Interest rates are also forecast to remain at their record-low 0.5 percent until at least July 2014.
"I don't think that we've seen anything to substantially change the MPC's view of the economy," said Barclays economist Chris Crowe. "We are not expecting any change in policy."
Although December surveys of purchasing managers pointed to a 0.2 percent dip in British economic output in the fourth quarter, the latest official data on services, industrial production and construction has been less clear-cut.
Data on Wednesday showed Britain's goods trade deficit did not narrow as much as expected, raising the risk that the economy as a whole slowed in the last quarter.
"I think the best way to describe the economy is fragile but stable and it will remain this way for the next couple of quarters," said Rob Wood, economist at Berenberg Bank.
BoE policymakers will probably wait for more data before reconsidering their views on another cash injection for the economy, analysts said.
There are also early signs that a BoE scheme to increase lending to consumers and businesses is working, easing a problem the central bank blames for holding back the economy and giving the MPC another reason not to announce more stimulus this week.
A BoE survey found banks planned to increase credit supply in early 2013 after a record rise in loan availability late last year, which was helped by the Funding for Lending Scheme.
The central bank said the programme, which provides cheap funding to banks to encourage lending, is unlikely to materially affect lending volumes until early to mid-2013.
The BoE will also keep a close eye on inflation.

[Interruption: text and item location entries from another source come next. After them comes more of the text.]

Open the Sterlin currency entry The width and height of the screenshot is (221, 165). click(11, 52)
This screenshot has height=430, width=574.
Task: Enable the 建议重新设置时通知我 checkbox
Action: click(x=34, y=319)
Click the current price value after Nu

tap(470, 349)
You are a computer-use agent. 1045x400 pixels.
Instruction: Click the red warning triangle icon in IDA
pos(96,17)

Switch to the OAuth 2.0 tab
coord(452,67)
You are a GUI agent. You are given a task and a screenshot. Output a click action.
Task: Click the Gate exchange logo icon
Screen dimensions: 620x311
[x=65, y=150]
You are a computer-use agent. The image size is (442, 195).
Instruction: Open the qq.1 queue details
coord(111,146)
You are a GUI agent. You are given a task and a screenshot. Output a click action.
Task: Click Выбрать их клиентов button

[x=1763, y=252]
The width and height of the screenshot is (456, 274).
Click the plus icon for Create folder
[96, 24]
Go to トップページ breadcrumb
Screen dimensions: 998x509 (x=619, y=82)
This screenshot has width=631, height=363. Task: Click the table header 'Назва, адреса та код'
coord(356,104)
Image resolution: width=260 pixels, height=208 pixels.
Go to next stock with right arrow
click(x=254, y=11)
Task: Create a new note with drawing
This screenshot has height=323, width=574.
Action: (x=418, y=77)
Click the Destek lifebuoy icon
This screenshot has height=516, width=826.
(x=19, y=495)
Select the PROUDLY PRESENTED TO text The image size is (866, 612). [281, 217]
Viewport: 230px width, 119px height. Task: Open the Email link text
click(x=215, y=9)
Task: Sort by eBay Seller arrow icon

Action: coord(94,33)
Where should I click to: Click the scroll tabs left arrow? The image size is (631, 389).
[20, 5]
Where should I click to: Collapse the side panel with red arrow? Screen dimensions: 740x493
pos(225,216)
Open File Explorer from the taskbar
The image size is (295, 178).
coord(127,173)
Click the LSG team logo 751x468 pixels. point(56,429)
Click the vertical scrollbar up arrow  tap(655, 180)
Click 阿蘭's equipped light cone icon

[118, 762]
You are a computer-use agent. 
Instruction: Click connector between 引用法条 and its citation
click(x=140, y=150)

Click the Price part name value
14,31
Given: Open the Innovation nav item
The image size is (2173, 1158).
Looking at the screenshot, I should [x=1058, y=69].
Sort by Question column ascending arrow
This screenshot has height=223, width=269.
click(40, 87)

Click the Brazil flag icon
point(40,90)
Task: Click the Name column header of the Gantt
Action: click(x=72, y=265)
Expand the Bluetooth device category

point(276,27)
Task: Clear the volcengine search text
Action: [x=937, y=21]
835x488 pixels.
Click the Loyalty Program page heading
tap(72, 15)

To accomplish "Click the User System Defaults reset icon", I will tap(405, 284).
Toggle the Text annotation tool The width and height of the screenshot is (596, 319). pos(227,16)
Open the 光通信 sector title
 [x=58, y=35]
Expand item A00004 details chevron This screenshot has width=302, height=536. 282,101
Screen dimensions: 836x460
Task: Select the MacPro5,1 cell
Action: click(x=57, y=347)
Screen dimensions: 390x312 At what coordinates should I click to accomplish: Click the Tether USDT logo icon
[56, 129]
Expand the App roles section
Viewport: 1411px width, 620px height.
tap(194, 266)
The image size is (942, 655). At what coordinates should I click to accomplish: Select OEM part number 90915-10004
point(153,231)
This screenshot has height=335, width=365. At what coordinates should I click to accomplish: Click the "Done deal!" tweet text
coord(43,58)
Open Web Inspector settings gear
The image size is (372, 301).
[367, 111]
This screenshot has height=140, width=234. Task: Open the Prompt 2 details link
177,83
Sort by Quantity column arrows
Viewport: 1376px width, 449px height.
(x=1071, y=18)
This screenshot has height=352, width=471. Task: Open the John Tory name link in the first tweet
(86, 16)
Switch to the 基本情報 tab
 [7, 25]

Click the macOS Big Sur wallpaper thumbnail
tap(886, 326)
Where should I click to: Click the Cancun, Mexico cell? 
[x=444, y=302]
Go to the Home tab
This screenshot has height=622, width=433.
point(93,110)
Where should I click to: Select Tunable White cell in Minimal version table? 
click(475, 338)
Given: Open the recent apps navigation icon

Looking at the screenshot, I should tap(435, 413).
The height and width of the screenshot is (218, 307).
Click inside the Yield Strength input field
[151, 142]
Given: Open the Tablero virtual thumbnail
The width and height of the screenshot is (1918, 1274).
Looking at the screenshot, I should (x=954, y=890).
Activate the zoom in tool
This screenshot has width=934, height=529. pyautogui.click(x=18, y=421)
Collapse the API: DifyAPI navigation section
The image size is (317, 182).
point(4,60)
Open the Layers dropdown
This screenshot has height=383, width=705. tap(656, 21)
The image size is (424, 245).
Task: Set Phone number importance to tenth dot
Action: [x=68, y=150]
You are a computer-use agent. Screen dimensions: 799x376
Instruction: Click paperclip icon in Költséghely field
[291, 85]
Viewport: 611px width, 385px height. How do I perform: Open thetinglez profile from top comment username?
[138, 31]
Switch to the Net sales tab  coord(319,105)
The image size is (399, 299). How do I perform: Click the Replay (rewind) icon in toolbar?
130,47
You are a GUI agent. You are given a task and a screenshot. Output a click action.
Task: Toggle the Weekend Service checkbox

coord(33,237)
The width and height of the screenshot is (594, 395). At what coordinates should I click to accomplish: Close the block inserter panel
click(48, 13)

MPC member Paul Fisher, after voting with the majority at the last policy meeting, told Reuters he would wait for signs inflation was coming down before calling for more asset-purchasing.
That has not happened yet. Inflation defied forecasts in November to hold at 2.7 percent - its highest rate since May and well above the central bank's target of 2 percent.
BoE Governor Mervyn King said last month that the asset purchases completed so far should affect the British economy later in 2013, in a hint he is not in a rush to buy more. He has also warned there is a limit to what monetary policy can do to ease Britain's pain from economic readjustment.
A research paper by MPC member Martin Weale also noted that weak productivity, rather than low demand, may be a greater problem than previously thought, further limiting the scope of asset purchases to boost growth.
But policymakers' stance may change quickly if the economy takes a sharp turn for the worse or external dangers, such as a deterioration in the euro zone crisis, resurface.
For now, the Reuters survey of economists gave only a median 45 percent chance of more QE in 2013.